Selected text
Sure. Increasing performance is always a good thing to do. :)

Best regards,
Mathias

2010-11-12 23:25:08

by Mathias Krause

[permalink] [raw]
Subject: Re: [PATCH v3] x86, crypto: ported aes-ni implementation to x86

On 12.11.2010, 08:34 Huang Ying wrote:
On Fri, 2010-11-12 at 15:30 +0800, Mathias Krause wrote:
>> On 12.11.2010, 01:33 Huang Ying wrote:
>>> Why the improvement of ECB is so small? I can not understand it. It
>>> should be as big as CBC.
>>
>> I don't know why the ECB variant is so slow compared to the other variants.
>> But it is so even for the current x86-64 version. See the above values for
>> "x86-64 (old)". I setup dm-crypt for this test like this:
>> # cryptsetup -c aes-ecb-plain -d /dev/urandom create cfs /dev/loop0
>>
>> What where the numbers you measured in your tests while developing the
>> x86-64 version?
>
> Can't remember the number. Do you have interest to dig into the issue?

What you will do
1. List every date-and-time stamp that appears in the email excerpt.
2. Reproduce the portion of the email excerpt between "[permalink] [raw]" and "the other variants.", inclusive.
3. According to the email excerpt, what command was used to set up dm-crypt for the test?
Rely solely on the email excerpt when responding.

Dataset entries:
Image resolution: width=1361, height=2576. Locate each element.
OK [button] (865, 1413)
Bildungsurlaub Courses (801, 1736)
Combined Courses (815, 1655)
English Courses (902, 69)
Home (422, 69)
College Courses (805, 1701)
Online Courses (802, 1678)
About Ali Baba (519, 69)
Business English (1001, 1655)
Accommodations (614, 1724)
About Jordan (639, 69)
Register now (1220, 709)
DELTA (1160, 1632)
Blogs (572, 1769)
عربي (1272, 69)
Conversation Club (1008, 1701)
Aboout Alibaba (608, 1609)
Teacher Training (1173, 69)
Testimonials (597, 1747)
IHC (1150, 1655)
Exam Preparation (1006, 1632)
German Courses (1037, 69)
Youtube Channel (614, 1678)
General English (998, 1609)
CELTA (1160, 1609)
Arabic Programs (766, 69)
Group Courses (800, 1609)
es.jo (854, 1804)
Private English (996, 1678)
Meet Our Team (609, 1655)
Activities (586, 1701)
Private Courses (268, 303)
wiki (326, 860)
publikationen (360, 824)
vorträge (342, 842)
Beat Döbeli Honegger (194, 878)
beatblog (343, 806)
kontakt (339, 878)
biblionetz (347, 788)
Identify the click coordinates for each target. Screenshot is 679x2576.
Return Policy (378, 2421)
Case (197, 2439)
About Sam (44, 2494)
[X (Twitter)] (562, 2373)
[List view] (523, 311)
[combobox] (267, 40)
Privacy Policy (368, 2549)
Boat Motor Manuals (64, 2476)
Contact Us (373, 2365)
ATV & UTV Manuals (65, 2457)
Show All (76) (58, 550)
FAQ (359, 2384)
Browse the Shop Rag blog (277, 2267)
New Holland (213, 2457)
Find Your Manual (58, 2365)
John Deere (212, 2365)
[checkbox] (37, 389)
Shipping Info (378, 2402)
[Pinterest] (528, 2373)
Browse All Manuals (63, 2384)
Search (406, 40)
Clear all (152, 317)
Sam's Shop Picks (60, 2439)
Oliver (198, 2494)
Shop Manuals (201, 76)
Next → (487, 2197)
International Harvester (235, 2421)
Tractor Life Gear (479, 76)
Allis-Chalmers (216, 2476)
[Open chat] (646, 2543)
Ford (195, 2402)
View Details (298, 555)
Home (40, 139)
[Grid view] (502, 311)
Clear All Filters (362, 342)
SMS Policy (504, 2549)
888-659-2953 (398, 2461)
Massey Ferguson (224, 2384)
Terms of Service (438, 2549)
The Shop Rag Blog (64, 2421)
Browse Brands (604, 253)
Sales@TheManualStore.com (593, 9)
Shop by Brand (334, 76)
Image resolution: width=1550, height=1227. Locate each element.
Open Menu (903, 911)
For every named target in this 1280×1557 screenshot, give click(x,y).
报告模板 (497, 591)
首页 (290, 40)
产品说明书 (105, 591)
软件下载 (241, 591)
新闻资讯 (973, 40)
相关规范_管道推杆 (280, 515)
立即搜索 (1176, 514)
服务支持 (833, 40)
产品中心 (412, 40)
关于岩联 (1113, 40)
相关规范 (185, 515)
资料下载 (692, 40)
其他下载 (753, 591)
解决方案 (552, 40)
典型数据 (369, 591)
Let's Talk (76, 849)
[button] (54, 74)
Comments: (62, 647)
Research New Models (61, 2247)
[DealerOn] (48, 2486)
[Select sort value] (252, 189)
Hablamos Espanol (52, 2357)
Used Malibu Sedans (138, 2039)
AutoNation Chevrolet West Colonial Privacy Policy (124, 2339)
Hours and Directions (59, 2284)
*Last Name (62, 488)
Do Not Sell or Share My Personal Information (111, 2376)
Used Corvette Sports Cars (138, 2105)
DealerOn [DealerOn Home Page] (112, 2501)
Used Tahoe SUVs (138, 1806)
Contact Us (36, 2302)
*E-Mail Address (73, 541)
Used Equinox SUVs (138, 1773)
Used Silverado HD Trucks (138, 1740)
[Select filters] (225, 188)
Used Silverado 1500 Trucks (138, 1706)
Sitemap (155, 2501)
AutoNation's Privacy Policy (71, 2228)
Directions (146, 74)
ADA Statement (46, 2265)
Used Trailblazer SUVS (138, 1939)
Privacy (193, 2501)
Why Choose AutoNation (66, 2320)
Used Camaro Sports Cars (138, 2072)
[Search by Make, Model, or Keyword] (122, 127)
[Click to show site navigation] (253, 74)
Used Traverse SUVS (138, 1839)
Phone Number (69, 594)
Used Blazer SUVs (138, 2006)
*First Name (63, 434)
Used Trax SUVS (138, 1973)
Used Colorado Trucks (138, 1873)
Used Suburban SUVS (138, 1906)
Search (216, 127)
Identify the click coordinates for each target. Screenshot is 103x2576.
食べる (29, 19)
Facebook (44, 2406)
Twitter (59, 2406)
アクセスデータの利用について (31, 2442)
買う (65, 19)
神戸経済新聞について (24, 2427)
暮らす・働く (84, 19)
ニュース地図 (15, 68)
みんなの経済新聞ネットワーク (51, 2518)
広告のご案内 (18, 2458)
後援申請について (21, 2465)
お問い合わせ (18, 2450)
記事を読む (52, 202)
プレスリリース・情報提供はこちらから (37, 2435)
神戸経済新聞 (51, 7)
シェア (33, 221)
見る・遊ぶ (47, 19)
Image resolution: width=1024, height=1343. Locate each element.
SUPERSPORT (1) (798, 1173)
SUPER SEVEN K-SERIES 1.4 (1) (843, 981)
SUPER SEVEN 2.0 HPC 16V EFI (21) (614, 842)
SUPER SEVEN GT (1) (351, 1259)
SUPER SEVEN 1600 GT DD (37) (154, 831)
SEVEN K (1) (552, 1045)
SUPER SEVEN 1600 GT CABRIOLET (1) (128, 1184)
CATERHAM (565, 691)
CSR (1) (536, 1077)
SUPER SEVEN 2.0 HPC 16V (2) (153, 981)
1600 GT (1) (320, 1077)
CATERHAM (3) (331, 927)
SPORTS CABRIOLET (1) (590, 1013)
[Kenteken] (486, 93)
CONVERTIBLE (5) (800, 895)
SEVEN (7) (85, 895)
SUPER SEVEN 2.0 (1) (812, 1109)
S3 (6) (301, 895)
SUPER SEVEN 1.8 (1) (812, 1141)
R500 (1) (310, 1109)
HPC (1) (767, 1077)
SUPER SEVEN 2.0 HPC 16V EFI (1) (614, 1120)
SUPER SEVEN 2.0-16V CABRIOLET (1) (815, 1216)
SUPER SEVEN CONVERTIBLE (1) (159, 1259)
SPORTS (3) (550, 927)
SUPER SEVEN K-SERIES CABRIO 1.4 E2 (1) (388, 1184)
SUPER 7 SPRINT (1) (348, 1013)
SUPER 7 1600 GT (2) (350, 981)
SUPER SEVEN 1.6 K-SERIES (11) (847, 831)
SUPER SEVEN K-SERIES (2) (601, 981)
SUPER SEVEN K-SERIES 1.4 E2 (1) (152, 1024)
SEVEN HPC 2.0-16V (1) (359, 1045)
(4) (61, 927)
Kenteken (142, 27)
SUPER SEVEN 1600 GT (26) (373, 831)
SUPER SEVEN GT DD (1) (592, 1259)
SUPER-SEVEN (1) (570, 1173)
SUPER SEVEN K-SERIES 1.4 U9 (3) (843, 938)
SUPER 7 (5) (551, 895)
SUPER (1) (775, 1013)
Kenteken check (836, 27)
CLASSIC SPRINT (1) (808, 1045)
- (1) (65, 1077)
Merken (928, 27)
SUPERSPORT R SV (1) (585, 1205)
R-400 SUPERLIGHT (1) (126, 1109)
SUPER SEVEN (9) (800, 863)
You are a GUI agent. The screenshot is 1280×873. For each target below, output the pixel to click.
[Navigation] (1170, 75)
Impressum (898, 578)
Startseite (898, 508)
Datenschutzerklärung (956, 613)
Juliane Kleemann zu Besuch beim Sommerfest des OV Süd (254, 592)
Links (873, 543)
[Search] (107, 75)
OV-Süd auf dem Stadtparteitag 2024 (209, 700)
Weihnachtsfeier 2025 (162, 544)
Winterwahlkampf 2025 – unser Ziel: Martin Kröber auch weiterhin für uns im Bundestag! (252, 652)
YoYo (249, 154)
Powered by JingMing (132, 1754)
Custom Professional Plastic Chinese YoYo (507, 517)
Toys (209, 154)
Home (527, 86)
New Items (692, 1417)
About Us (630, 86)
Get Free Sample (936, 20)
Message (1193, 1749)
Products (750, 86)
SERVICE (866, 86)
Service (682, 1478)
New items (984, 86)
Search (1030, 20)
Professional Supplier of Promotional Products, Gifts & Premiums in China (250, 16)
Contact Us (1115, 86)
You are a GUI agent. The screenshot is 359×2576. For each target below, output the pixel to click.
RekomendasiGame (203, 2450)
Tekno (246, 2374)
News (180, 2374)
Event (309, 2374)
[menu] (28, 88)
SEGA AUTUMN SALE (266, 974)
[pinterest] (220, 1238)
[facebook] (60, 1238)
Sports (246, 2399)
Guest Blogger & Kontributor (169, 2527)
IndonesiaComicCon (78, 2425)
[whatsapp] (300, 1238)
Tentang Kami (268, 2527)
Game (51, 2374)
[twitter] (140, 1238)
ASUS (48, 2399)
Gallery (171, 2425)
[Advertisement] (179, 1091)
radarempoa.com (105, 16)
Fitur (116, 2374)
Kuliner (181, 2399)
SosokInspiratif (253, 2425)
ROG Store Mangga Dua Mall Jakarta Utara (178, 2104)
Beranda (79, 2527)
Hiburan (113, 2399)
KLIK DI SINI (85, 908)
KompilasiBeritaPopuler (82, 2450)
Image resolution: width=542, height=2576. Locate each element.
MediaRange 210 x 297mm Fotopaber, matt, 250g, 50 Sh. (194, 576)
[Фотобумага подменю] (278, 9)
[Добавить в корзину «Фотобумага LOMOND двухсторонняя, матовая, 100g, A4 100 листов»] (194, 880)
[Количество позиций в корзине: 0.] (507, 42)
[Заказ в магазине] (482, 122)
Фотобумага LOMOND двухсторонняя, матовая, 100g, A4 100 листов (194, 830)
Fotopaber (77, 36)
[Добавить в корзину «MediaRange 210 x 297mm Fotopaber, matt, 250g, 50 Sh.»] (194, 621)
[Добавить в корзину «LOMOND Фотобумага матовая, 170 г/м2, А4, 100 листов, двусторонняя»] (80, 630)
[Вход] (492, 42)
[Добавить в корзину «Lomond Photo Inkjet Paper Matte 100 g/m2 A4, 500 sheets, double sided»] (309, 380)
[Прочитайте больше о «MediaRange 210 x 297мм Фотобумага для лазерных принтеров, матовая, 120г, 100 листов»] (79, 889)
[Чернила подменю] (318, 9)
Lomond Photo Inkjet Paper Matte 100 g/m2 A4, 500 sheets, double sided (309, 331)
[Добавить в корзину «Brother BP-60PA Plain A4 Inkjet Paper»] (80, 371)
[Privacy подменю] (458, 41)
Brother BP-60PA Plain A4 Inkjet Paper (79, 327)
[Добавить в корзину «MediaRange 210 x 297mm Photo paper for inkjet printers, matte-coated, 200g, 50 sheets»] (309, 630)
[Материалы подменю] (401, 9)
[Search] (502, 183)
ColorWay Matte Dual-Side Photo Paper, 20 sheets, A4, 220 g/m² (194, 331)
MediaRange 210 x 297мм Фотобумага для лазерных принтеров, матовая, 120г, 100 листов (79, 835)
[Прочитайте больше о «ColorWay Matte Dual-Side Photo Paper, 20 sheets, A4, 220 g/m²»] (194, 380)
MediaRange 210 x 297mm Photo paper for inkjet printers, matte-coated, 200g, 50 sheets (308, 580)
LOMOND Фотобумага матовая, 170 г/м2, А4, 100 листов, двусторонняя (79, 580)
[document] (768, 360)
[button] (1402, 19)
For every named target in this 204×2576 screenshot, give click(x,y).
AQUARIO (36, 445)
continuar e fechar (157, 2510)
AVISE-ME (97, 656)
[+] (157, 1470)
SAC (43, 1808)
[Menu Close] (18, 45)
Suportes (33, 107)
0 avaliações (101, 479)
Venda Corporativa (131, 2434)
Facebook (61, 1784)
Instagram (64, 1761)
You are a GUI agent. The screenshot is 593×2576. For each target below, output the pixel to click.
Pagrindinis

Responses by item number
1.
2010-11-12 23:25:08
12.11.2010, 08:34
Fri, 2010-11-12 at 15:30 +0800
12.11.2010, 01:33

2.
[permalink] [raw]
Subject: Re: [PATCH v3] x86, crypto: ported aes-ni implementation to x86

On 12.11.2010, 08:34 Huang Ying wrote:
On Fri, 2010-11-12 at 15:30 +0800, Mathias Krause wrote:
>> On 12.11.2010, 01:33 Huang Ying wrote:
>>> Why the improvement of ECB is so small? I can not understand it. It
>>> should be as big as CBC.
>>
>> I don't know why the ECB variant is so slow compared to the other variants.

3. cryptsetup -c aes-ecb-plain -d /dev/urandom create cfs /dev/loop0